__What this task involves__.
Nothing but a full, exact copy of the data is needed.

__Stored data__.
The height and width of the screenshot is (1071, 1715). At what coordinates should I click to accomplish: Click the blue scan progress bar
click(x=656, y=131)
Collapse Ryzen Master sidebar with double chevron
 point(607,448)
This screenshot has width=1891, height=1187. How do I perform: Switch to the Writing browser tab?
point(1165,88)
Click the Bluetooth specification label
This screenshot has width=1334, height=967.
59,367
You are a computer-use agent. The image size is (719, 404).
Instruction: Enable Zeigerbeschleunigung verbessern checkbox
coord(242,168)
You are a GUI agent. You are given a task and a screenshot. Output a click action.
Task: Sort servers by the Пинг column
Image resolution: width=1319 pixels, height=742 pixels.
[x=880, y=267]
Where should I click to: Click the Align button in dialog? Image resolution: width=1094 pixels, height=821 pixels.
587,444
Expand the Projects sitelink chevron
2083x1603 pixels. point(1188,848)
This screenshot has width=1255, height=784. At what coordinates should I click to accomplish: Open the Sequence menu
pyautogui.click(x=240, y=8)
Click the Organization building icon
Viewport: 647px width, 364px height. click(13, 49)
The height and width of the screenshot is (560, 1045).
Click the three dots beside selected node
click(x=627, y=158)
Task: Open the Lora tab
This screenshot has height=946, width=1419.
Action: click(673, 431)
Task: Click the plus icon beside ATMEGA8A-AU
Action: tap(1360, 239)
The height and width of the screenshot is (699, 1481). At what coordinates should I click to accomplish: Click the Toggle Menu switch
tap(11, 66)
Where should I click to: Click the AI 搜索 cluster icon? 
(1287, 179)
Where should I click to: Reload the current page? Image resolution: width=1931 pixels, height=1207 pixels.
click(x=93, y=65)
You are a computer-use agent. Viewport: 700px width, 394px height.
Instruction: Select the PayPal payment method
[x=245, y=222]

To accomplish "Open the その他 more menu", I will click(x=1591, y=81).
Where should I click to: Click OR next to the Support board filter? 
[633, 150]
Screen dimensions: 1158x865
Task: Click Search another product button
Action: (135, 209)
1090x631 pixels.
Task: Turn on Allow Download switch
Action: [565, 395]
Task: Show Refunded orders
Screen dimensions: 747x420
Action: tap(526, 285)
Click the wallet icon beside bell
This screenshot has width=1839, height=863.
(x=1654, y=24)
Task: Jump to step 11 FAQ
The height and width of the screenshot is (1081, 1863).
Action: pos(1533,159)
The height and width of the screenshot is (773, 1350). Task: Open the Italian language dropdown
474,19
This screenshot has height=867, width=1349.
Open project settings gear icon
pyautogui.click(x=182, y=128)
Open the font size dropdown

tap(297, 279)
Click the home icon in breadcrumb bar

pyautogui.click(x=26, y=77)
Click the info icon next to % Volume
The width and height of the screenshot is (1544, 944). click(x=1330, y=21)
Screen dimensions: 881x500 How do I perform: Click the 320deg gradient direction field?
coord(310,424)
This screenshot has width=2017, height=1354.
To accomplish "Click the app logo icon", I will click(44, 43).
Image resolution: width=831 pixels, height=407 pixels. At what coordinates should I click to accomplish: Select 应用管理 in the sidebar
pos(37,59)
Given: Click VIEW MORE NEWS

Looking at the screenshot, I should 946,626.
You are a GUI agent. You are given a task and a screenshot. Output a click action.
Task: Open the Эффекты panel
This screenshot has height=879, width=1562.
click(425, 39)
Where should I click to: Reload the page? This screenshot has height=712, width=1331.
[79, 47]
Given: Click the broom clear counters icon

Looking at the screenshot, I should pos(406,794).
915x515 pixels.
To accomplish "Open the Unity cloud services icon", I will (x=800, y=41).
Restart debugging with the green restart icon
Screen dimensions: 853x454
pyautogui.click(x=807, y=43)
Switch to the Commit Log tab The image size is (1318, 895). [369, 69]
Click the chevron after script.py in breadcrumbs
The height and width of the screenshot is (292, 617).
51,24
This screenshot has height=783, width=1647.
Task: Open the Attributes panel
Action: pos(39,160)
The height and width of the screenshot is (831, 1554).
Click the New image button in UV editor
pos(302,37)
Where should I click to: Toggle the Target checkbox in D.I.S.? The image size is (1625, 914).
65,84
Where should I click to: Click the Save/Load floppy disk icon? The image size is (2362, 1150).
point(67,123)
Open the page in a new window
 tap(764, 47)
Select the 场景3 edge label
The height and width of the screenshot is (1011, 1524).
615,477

__Reply__.
The height and width of the screenshot is (1071, 1715). At what coordinates should I click to accomplish: Click the blue scan progress bar
click(x=656, y=131)
Collapse Ryzen Master sidebar with double chevron
 point(607,448)
This screenshot has width=1891, height=1187. How do I perform: Switch to the Writing browser tab?
point(1165,88)
Click the Bluetooth specification label
This screenshot has width=1334, height=967.
59,367
You are a computer-use agent. The image size is (719, 404).
Instruction: Enable Zeigerbeschleunigung verbessern checkbox
coord(242,168)
You are a GUI agent. You are given a task and a screenshot. Output a click action.
Task: Sort servers by the Пинг column
Image resolution: width=1319 pixels, height=742 pixels.
[x=880, y=267]
Where should I click to: Click the Align button in dialog? Image resolution: width=1094 pixels, height=821 pixels.
587,444
Expand the Projects sitelink chevron
2083x1603 pixels. point(1188,848)
This screenshot has width=1255, height=784. At what coordinates should I click to accomplish: Open the Sequence menu
pyautogui.click(x=240, y=8)
Click the Organization building icon
Viewport: 647px width, 364px height. click(13, 49)
The height and width of the screenshot is (560, 1045).
Click the three dots beside selected node
click(x=627, y=158)
Task: Open the Lora tab
This screenshot has height=946, width=1419.
Action: click(673, 431)
Task: Click the plus icon beside ATMEGA8A-AU
Action: tap(1360, 239)
The height and width of the screenshot is (699, 1481). At what coordinates should I click to accomplish: Click the Toggle Menu switch
tap(11, 66)
Where should I click to: Click the AI 搜索 cluster icon? 
(1287, 179)
Where should I click to: Reload the current page? Image resolution: width=1931 pixels, height=1207 pixels.
click(x=93, y=65)
You are a computer-use agent. Viewport: 700px width, 394px height.
Instruction: Select the PayPal payment method
[x=245, y=222]

To accomplish "Open the その他 more menu", I will click(x=1591, y=81).
Where should I click to: Click OR next to the Support board filter? 
[633, 150]
Screen dimensions: 1158x865
Task: Click Search another product button
Action: (135, 209)
1090x631 pixels.
Task: Turn on Allow Download switch
Action: [565, 395]
Task: Show Refunded orders
Screen dimensions: 747x420
Action: tap(526, 285)
Click the wallet icon beside bell
This screenshot has width=1839, height=863.
(x=1654, y=24)
Task: Jump to step 11 FAQ
The height and width of the screenshot is (1081, 1863).
Action: pos(1533,159)
The height and width of the screenshot is (773, 1350). Task: Open the Italian language dropdown
474,19
This screenshot has height=867, width=1349.
Open project settings gear icon
pyautogui.click(x=182, y=128)
Open the font size dropdown

tap(297, 279)
Click the home icon in breadcrumb bar

pyautogui.click(x=26, y=77)
Click the info icon next to % Volume
The width and height of the screenshot is (1544, 944). click(x=1330, y=21)
Screen dimensions: 881x500 How do I perform: Click the 320deg gradient direction field?
coord(310,424)
This screenshot has width=2017, height=1354.
To accomplish "Click the app logo icon", I will click(44, 43).
Image resolution: width=831 pixels, height=407 pixels. At what coordinates should I click to accomplish: Select 应用管理 in the sidebar
pos(37,59)
Given: Click VIEW MORE NEWS

Looking at the screenshot, I should 946,626.
You are a GUI agent. You are given a task and a screenshot. Output a click action.
Task: Open the Эффекты panel
This screenshot has height=879, width=1562.
click(425, 39)
Where should I click to: Reload the page? This screenshot has height=712, width=1331.
[79, 47]
Given: Click the broom clear counters icon

Looking at the screenshot, I should pos(406,794).
915x515 pixels.
To accomplish "Open the Unity cloud services icon", I will (x=800, y=41).
Restart debugging with the green restart icon
Screen dimensions: 853x454
pyautogui.click(x=807, y=43)
Switch to the Commit Log tab The image size is (1318, 895). [369, 69]
Click the chevron after script.py in breadcrumbs
The height and width of the screenshot is (292, 617).
51,24
This screenshot has height=783, width=1647.
Task: Open the Attributes panel
Action: pos(39,160)
The height and width of the screenshot is (831, 1554).
Click the New image button in UV editor
pos(302,37)
Where should I click to: Toggle the Target checkbox in D.I.S.? The image size is (1625, 914).
65,84
Where should I click to: Click the Save/Load floppy disk icon? The image size is (2362, 1150).
point(67,123)
Open the page in a new window
 tap(764, 47)
Select the 场景3 edge label
The height and width of the screenshot is (1011, 1524).
615,477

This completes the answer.